UF Travel Group goes to Myanmar – Day 1 Circle Train and Letyar Tun

 

The whole travel group for the trip to Burma/Myanmar with Letyar.

After a long but very comfortable (and fancy!) flight, the UF Travel Group finally arrived in Yangon, Myanmar! We took taxis from the airport, and a few things hit us straight away: the heat and humidity, the crazy and hectic traffic, and the way that the streets were packed full of activity. We received a warm welcome from those at the hostel and settled in straight away. We didn’t have any meetings on that day, and so spent the rest of the afternoon exploring the city.  In the evening we met with a friend of Linus, and went to a rooftop bar, where we had an amazing view of the Shwedagon Pagoda.

A view of the people on the station.

The next day, we woke up and had a nice breakfast at the hostel. Our first stop of the day was to take the circular train around the city, through the suburbs and outer areas of Yangon. It was a fantastic way to experience everyday life. Surrounded by locals, we were able to gain a glimpse of life in the more rural areas surrounding Yangon.  We saw many things – labourers working on the green fields, the bustling markets and people selling various items on the train. After three very interesting hours, we arrived back at the central station and jumped in a taxi to attend our first meeting.

Looking out over the fields in the suburbs of Yangon.

We met with Letyar, the Programme Advisor of FOJO Media Institute. FOJO helps to train journalists, supports local communities with enhancing freedom of expression, and develops media activities. One such project that FOJO is currently working on is community radio, which will help local people build connections among each other. Letyar spoke with positivity about the developments that have occurred in Myanmar in the past seven years, including freedom of publishing and the possibility for journalists to study without as many restrictions. However, he also discussed the areas which are in need of improvement, including the Electronic Transition Law (limiting people’s ability to talk freely on social media) and the control of media houses through licensing. He went on to tell us about his own life, which has been an extremely colourful one. Letyar took part in the student demonstrations, which occurred during a time of economic crisis in Myanmar. In 1988, he went on to become involved in the ‘All Burma Student Democratic Front’, which resisted the military regime. For this, he was arrested, at the age of 19.

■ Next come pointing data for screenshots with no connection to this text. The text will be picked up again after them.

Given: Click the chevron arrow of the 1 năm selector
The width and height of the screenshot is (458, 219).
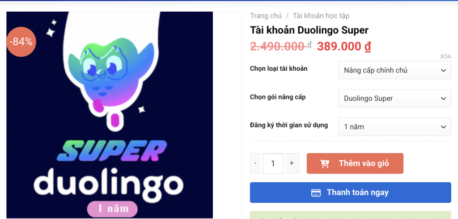Looking at the screenshot, I should click(x=443, y=127).
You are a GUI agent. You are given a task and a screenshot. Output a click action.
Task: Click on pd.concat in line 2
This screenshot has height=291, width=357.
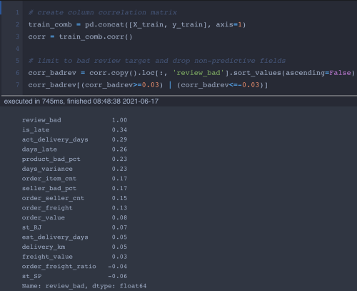[104, 24]
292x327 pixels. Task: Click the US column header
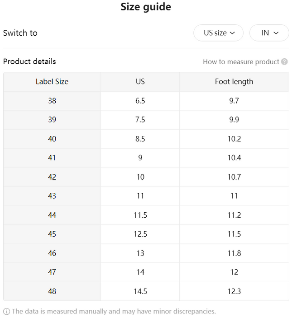tap(140, 82)
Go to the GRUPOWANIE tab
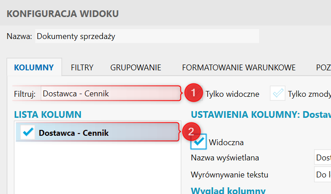The width and height of the screenshot is (331, 194). coord(136,68)
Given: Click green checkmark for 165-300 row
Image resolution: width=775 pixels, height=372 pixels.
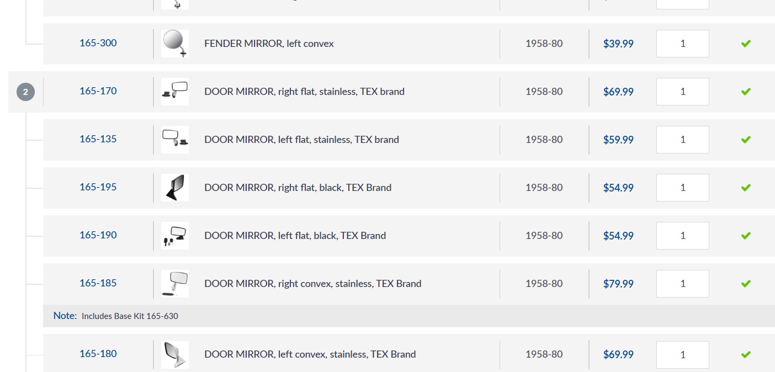Looking at the screenshot, I should point(746,44).
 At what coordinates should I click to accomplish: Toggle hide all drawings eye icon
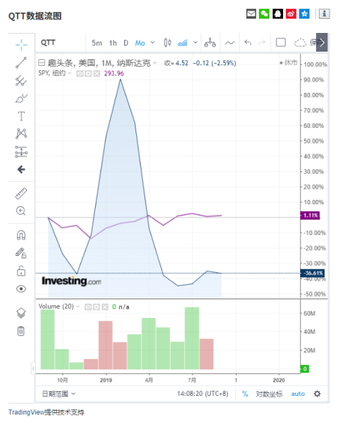tap(21, 289)
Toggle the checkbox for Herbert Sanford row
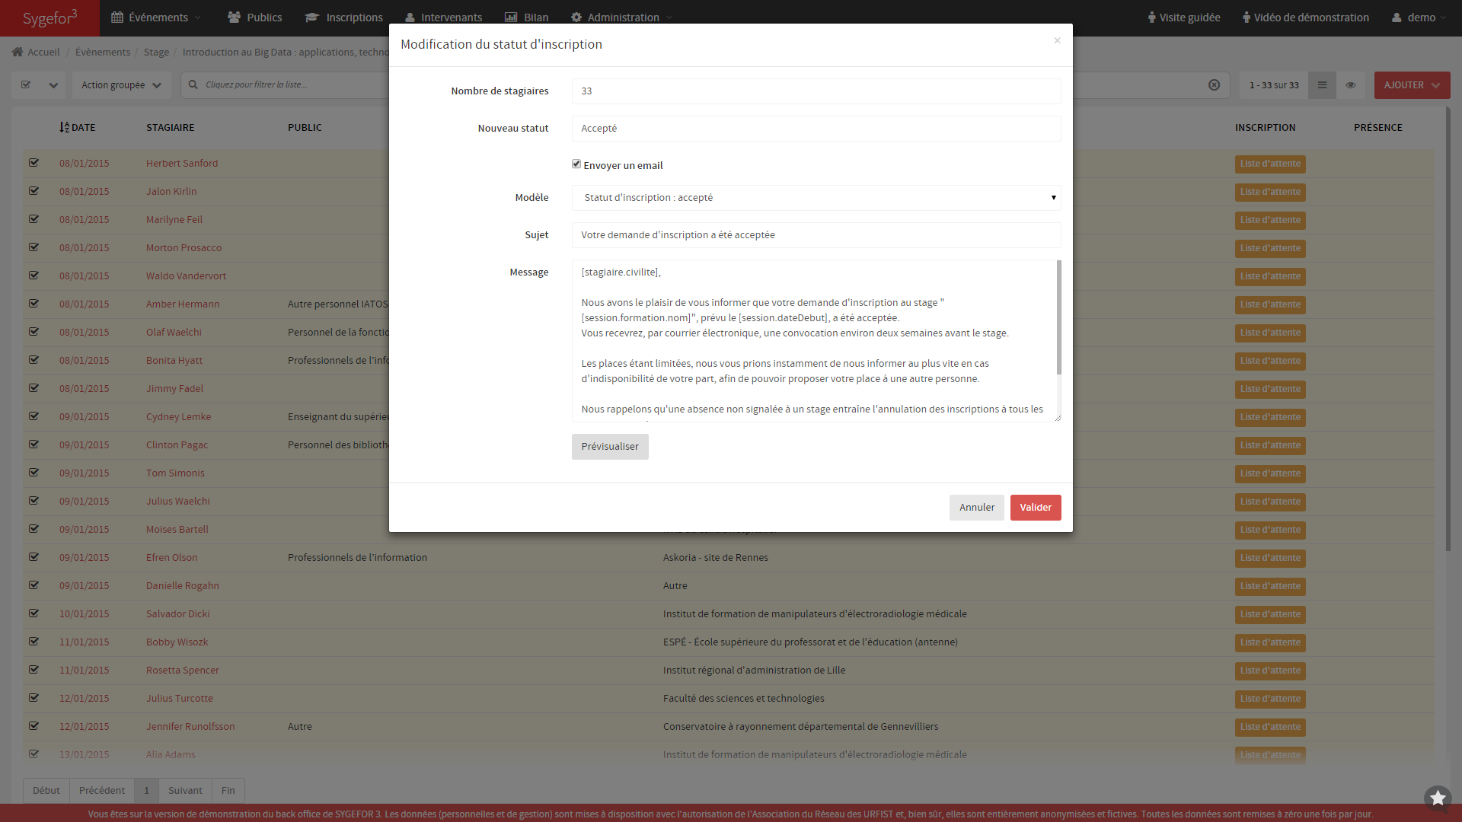 click(34, 163)
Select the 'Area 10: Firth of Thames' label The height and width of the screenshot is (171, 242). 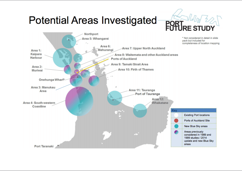[x=136, y=70]
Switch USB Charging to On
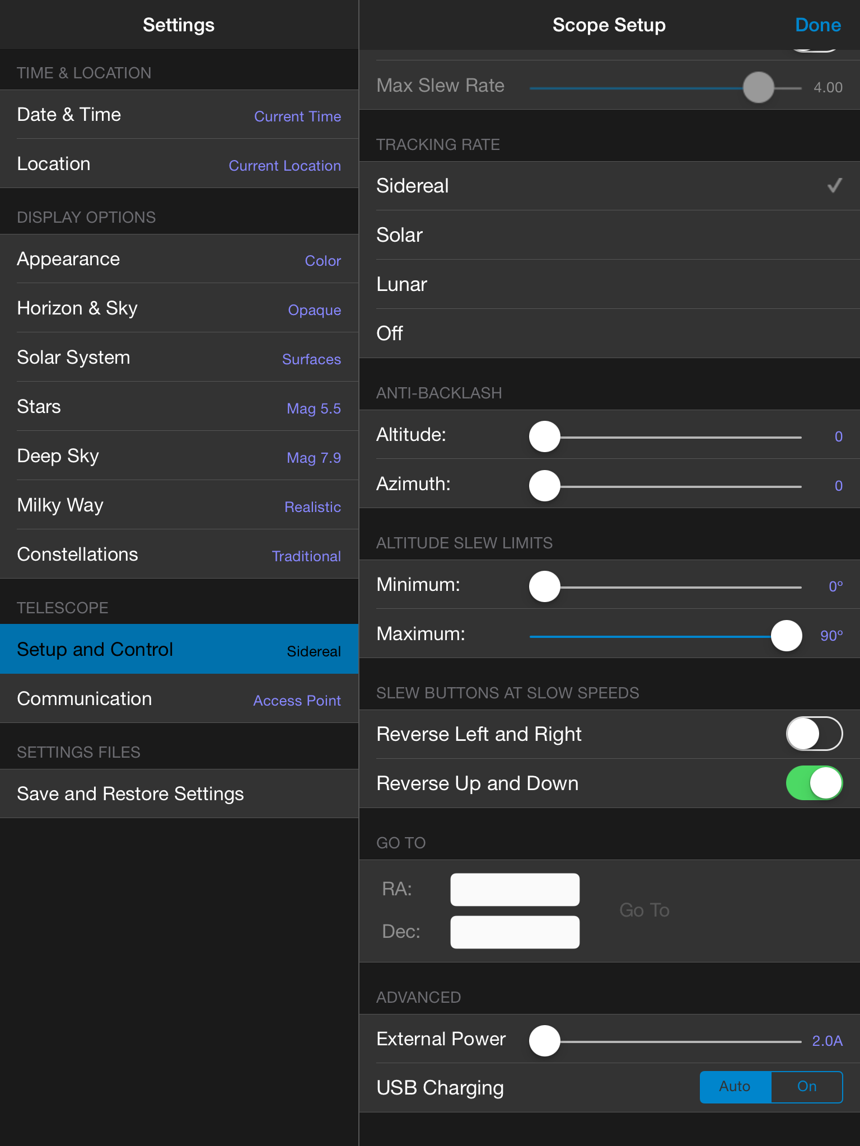 [806, 1087]
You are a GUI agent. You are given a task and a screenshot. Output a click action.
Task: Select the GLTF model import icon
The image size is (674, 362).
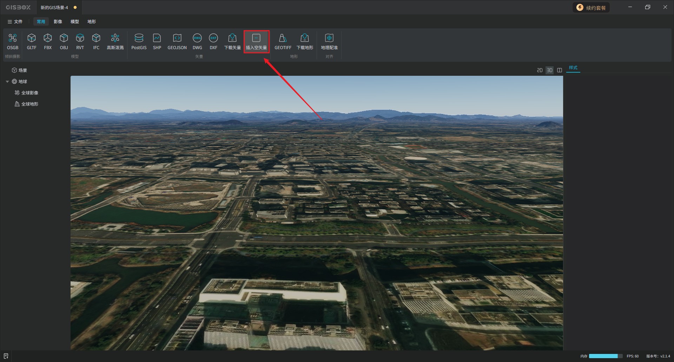pyautogui.click(x=32, y=41)
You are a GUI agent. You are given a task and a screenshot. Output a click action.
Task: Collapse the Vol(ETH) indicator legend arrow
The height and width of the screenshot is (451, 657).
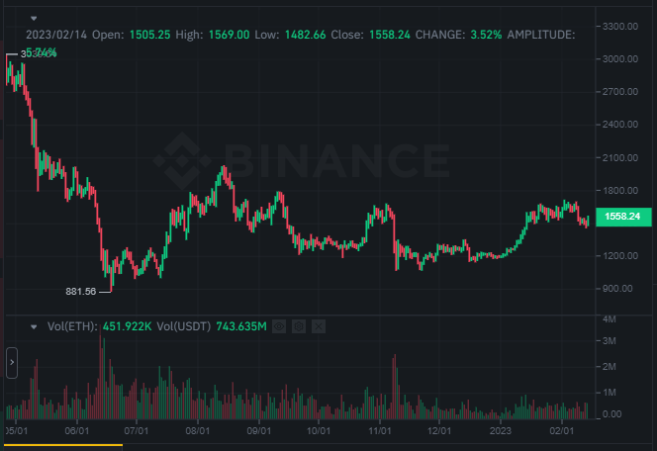34,326
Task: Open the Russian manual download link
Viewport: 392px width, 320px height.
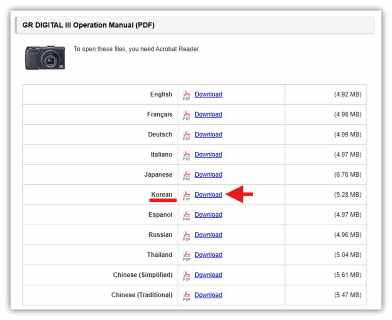Action: point(208,235)
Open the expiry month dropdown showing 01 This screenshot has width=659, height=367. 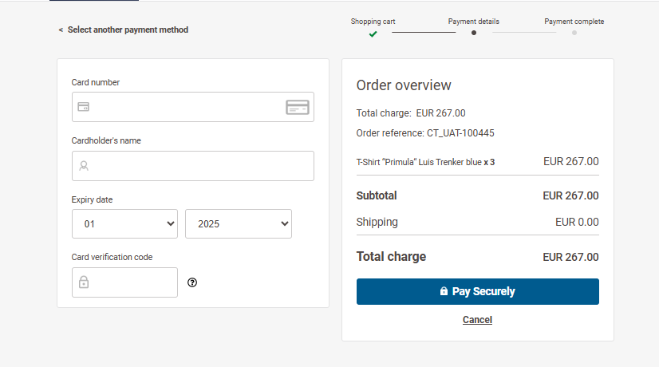click(x=124, y=223)
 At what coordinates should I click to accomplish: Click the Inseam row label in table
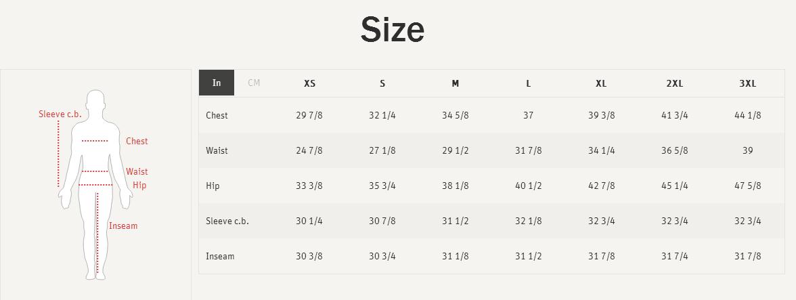point(221,257)
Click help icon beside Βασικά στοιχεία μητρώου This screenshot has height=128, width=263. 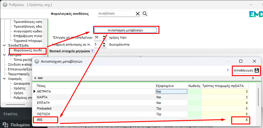(x=92, y=51)
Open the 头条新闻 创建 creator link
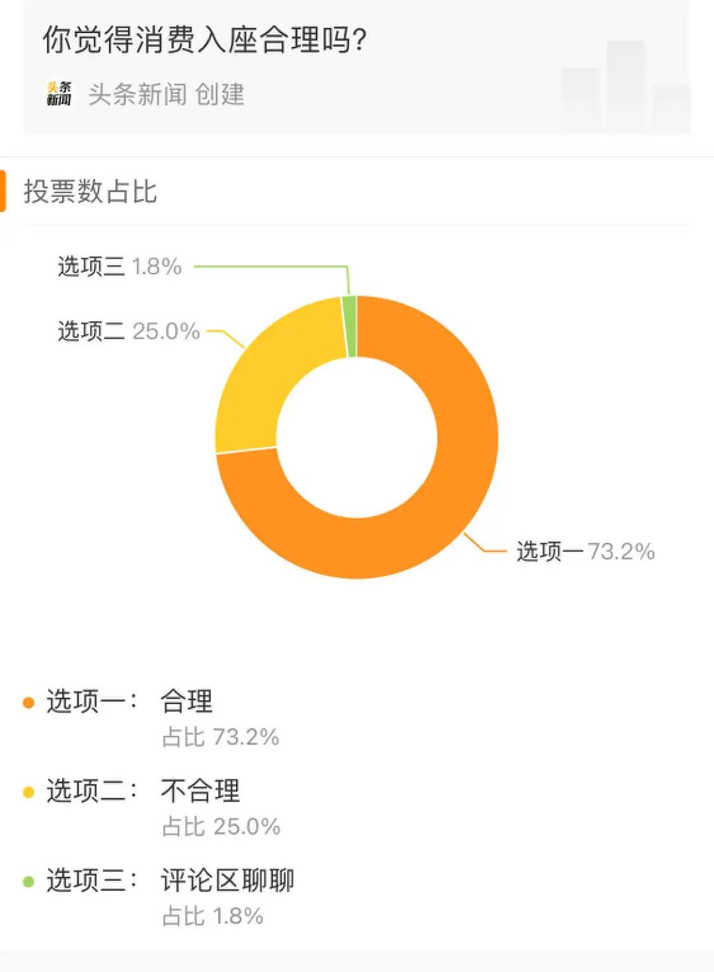714x972 pixels. (166, 95)
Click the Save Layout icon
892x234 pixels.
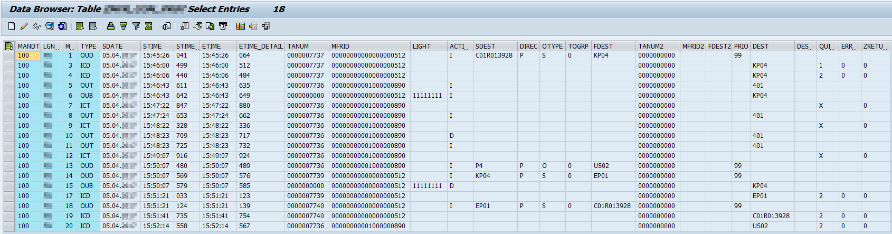pos(266,26)
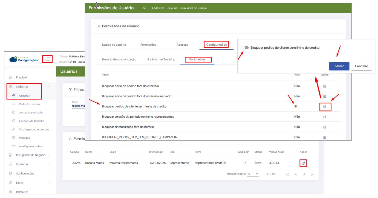Click the Salvar button
The image size is (378, 198).
tap(339, 66)
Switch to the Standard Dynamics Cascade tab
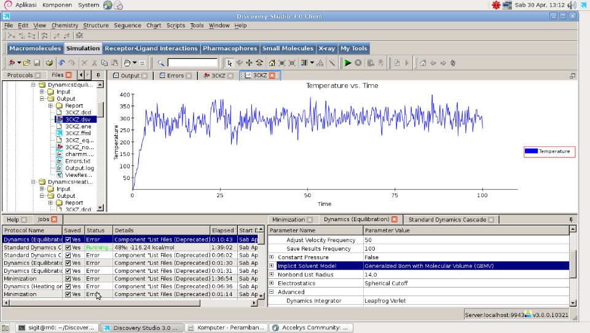Viewport: 590px width, 333px height. (x=447, y=219)

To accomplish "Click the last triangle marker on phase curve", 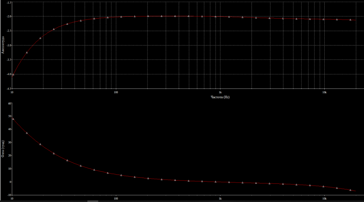I will pos(350,190).
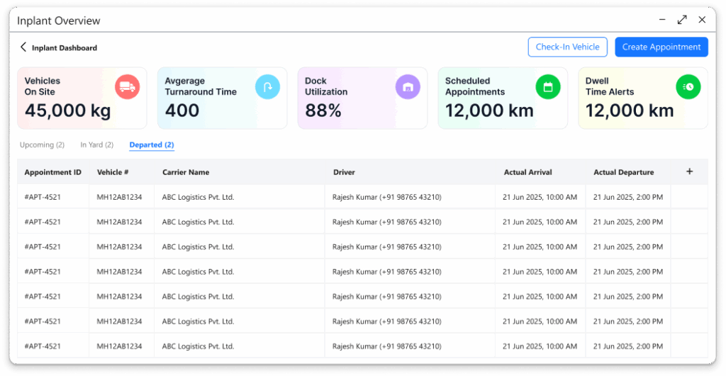726x376 pixels.
Task: Minimize the Inplant Overview window
Action: coord(661,21)
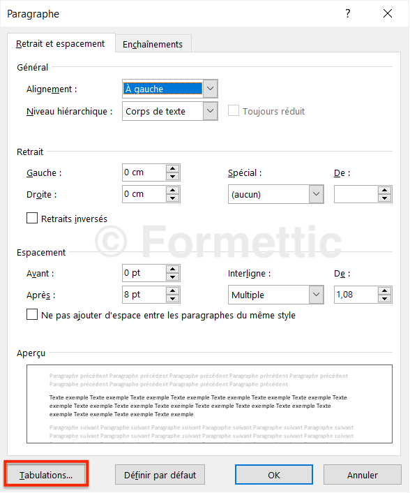This screenshot has width=410, height=493.
Task: Decrease the Droite indent with down arrow
Action: click(x=172, y=198)
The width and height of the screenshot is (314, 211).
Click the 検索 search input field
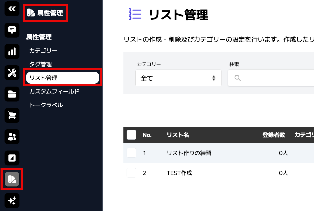(x=271, y=78)
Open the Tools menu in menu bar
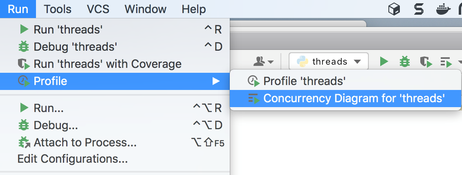The height and width of the screenshot is (175, 462). coord(58,9)
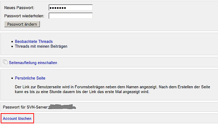Focus the Neues Passwort input field
The width and height of the screenshot is (218, 124).
(x=71, y=7)
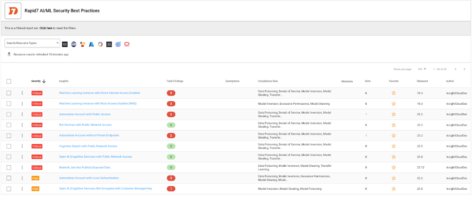Favorite the Bedrock Job Has Publicly Exposed Data insight

pyautogui.click(x=393, y=168)
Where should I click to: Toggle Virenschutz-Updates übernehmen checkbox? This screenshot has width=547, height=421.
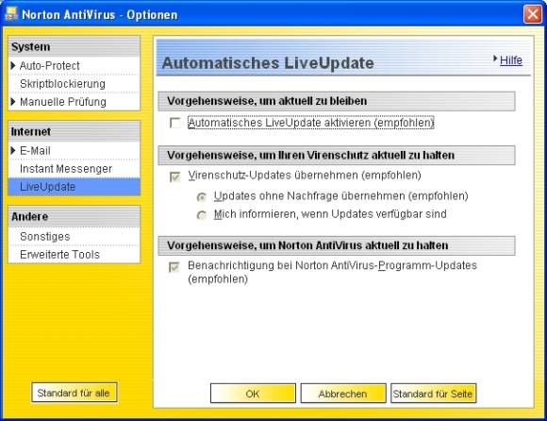click(x=174, y=177)

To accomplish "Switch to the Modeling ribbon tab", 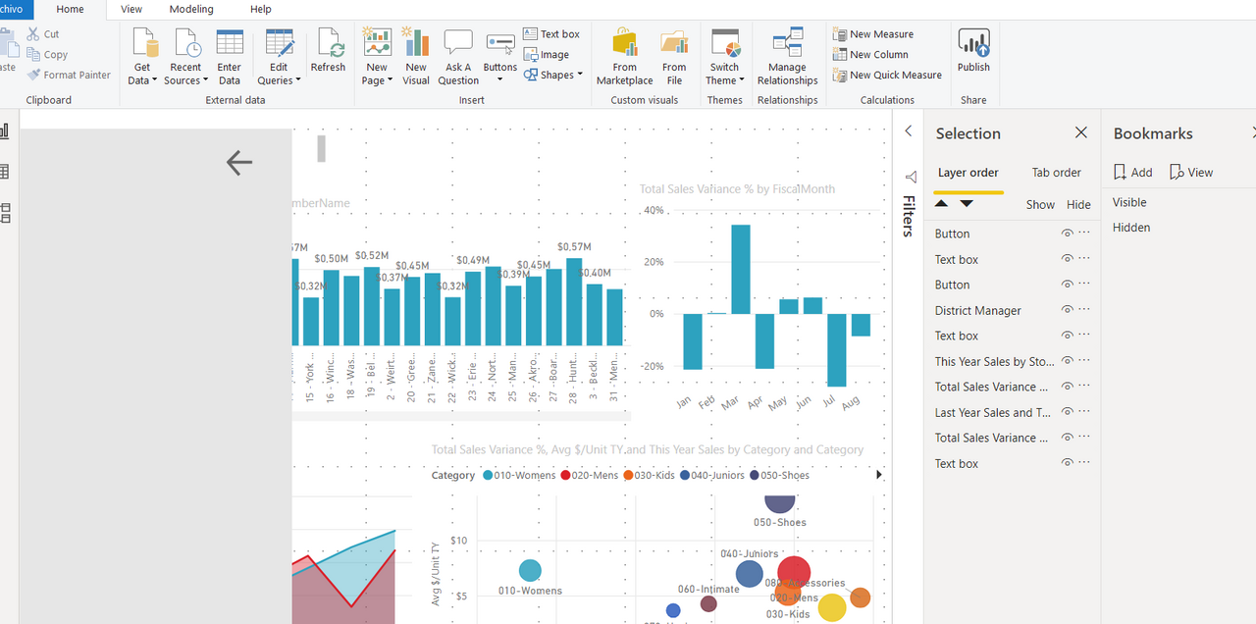I will (190, 9).
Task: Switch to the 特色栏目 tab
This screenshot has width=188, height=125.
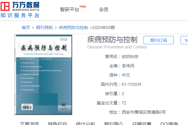Action: pyautogui.click(x=57, y=123)
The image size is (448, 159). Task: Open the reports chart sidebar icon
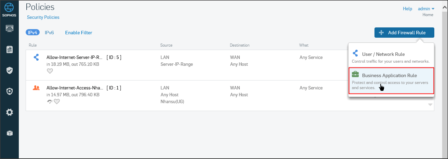pos(10,50)
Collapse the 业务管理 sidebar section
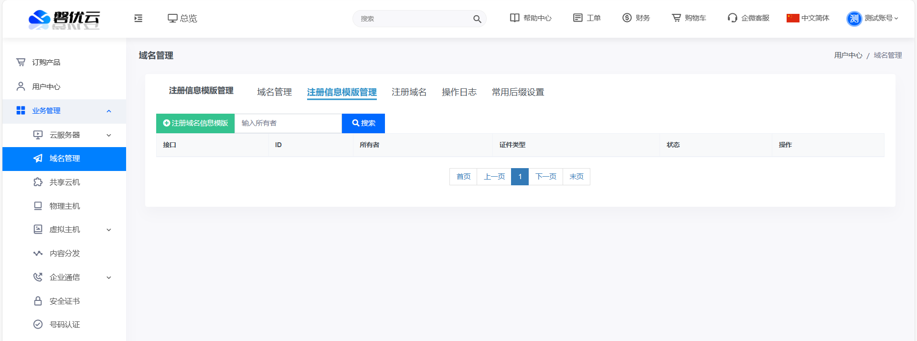Image resolution: width=917 pixels, height=341 pixels. (x=109, y=111)
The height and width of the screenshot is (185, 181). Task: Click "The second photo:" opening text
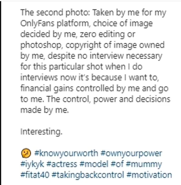pyautogui.click(x=55, y=13)
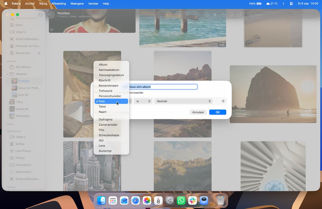Open System Settings gear in dock
The image size is (322, 209).
pyautogui.click(x=170, y=200)
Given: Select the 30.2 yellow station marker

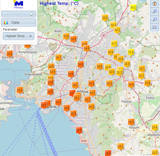Looking at the screenshot, I should point(133,8).
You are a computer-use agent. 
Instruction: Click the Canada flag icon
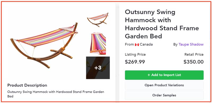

Letyar came out of prison in 1995, after four years in jail. He joined a political association once again – Letyar explained how his own politicisation was something that could not be reversed. In 1998, Letyar was arrested once more, and was given the death sentence because the regime accused him and his friends of threatening to topple the system. Letyar lived with the death sentence hanging over him for 12 years. We were shocked by the calm and casual way he spoke about this time. Letyar spoke about how he and his friends passed the time in prison – they studied both books as well as each other and one another’s lives. In 2012, Letyar was released from prison after the United States had been pushing Myanmar towards democratisation and human rights. With the visit of Obama to Myanmar in 2012, the regime let out political prisoners as a ‘gift’ to the then incumbent president. Letyar came out to what he felt was a ‘foreign’ country, and spoke about how it was difficult to readjust to everyday civilian life.

Letyar found his way to FOJO after being executive editor at a newspaper where his friend worked. He free lanced for Radio Friends International, and then got the job as Programme Advisor at FOJO. Reflecting on the events in recent years, Letyar emphasised how the development process is one which swings between progress and retrogression. On the one hand, he spoke with positivity about civil society organisations and transparency. On the other hand, he said that the peace process continues to be an extremely complex constitutional problem, and one which remains to be solved.

Handing Letyar a copy of Uttryck and the Swedish candy “Ahlgrens bilar”

The meeting with Letyar was an amazing way to start off our study visits in Myanmar. It was particularly eye opening, and fascinating to hear a personal story from someone who remained so hopeful despite the struggle of his past. Letyar remains committed to his cause and strives to promote FOJO’s motto of ‘giving voice to the voiceless’.

We ended the day with dinner at a (rather strange) vegetarian restaurant. It served artificial meat and fish, including artificial pig’s brain and heart. As with everyone else who we have met so far in Myanmar, the people at the restaurant were so kind and welcoming to us. Arriving back at the hostel, we spent the rest of the evening hanging out on the rooftop, and watched the French elections results as they came in. It was great to end what had been an amazing day with a result that we had all hoped for!